- _RECORDS FOR THE TASK_:
● ● ●
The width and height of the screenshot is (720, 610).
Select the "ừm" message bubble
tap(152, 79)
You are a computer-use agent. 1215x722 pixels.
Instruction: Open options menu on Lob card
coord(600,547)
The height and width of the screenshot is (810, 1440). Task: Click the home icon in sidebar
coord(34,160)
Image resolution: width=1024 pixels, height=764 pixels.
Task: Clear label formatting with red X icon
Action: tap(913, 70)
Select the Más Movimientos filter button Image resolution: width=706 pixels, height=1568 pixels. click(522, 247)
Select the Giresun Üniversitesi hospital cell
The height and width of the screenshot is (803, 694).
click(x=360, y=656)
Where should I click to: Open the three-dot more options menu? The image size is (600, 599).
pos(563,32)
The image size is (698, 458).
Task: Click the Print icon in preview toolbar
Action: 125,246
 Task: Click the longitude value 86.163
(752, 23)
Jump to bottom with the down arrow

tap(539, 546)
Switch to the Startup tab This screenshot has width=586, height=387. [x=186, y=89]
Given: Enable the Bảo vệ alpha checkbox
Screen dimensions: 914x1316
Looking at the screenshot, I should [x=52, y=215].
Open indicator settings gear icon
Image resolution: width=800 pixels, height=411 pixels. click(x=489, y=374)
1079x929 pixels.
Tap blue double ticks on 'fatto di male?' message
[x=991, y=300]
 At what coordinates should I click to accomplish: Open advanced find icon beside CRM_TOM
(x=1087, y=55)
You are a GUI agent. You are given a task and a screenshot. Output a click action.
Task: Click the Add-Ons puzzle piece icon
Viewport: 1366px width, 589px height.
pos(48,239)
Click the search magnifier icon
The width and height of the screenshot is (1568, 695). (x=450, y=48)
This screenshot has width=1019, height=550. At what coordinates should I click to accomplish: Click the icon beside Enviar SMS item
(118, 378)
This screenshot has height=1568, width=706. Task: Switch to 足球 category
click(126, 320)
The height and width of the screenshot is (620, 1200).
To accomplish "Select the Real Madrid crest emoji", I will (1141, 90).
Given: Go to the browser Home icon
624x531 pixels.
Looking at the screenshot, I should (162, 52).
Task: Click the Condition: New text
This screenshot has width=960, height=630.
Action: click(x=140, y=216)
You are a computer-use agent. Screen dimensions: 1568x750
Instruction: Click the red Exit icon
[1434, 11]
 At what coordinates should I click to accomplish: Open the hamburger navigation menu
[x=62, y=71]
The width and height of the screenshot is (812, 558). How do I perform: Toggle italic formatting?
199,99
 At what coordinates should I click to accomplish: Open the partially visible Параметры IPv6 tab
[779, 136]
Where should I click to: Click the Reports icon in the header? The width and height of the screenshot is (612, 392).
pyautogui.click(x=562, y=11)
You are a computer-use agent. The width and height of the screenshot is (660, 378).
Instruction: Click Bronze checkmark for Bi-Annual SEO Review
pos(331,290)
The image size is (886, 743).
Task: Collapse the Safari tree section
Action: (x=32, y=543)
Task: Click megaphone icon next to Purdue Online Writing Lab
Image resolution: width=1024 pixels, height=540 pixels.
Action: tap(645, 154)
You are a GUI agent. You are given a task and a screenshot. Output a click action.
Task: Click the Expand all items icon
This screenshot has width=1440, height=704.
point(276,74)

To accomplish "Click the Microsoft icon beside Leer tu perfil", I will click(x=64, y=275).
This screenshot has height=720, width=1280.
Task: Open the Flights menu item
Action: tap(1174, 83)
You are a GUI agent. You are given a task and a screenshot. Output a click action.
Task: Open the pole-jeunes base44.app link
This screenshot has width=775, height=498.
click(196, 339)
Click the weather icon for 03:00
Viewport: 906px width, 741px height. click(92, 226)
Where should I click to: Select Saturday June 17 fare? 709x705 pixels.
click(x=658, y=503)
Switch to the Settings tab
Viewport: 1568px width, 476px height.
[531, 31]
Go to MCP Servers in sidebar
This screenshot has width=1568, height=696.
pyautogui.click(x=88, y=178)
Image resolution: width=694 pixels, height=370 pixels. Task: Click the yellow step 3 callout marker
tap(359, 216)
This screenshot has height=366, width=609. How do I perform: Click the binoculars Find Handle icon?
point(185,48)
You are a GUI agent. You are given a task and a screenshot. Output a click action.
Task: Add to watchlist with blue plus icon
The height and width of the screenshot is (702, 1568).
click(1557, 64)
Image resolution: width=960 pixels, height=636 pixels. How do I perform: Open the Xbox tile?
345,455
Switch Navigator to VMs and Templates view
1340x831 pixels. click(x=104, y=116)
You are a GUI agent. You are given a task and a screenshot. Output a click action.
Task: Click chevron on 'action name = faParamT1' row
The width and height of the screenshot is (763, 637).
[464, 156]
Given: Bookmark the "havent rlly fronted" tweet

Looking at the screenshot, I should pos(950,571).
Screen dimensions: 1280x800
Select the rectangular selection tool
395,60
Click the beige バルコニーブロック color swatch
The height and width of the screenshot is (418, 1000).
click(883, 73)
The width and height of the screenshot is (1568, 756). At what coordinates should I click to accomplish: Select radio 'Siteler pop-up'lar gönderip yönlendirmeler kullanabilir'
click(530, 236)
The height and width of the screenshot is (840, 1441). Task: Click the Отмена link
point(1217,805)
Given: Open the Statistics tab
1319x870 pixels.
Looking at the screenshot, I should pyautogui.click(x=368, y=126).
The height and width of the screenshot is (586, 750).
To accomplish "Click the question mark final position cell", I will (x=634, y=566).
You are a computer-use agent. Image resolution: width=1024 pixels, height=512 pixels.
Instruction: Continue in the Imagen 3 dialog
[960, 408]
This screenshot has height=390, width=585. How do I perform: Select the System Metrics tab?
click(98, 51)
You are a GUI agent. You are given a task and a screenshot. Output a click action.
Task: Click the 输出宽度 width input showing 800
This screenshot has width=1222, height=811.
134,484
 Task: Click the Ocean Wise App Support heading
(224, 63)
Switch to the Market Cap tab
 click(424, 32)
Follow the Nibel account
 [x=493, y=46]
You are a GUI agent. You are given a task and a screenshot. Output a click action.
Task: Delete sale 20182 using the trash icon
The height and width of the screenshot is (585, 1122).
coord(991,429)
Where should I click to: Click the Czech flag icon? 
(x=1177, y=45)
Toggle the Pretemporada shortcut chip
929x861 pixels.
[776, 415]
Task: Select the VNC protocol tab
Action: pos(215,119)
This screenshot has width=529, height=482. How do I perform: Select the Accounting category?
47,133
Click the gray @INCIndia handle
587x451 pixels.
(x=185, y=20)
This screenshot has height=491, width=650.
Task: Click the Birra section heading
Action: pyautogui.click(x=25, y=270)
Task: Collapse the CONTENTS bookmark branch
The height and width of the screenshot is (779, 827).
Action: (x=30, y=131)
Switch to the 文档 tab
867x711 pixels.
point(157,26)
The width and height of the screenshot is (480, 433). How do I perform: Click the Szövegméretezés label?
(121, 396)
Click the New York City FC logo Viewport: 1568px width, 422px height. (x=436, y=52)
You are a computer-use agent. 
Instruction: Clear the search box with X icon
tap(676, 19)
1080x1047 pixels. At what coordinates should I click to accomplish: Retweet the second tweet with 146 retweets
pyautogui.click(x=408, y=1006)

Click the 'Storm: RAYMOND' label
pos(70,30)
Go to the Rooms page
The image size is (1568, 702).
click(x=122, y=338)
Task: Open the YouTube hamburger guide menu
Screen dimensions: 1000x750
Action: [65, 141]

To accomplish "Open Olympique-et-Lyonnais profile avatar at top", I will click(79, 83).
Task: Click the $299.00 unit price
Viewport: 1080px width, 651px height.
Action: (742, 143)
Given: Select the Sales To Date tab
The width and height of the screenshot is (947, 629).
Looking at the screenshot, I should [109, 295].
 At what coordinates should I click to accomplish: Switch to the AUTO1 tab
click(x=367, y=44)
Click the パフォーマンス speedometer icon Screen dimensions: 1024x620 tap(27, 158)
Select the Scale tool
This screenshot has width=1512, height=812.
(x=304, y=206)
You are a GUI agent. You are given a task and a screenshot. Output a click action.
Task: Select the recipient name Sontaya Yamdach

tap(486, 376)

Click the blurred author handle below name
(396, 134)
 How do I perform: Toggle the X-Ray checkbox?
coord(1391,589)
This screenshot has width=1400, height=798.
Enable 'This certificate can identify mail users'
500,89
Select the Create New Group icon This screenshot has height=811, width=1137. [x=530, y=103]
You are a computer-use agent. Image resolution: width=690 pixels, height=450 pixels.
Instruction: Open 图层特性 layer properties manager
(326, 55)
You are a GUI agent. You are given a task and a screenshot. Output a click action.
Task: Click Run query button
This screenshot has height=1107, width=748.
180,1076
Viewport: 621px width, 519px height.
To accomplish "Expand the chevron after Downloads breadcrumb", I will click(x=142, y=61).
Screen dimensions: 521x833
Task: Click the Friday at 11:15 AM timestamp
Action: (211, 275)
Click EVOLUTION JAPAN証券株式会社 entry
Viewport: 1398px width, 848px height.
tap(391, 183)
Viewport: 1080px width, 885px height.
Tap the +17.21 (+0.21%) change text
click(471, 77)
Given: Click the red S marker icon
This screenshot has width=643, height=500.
● ● ●
For each line in the records that contains the word "cell", make a copy.

Select the Giresun Üniversitesi hospital cell
To accomplish "Click the question mark final position cell", I will (x=634, y=566).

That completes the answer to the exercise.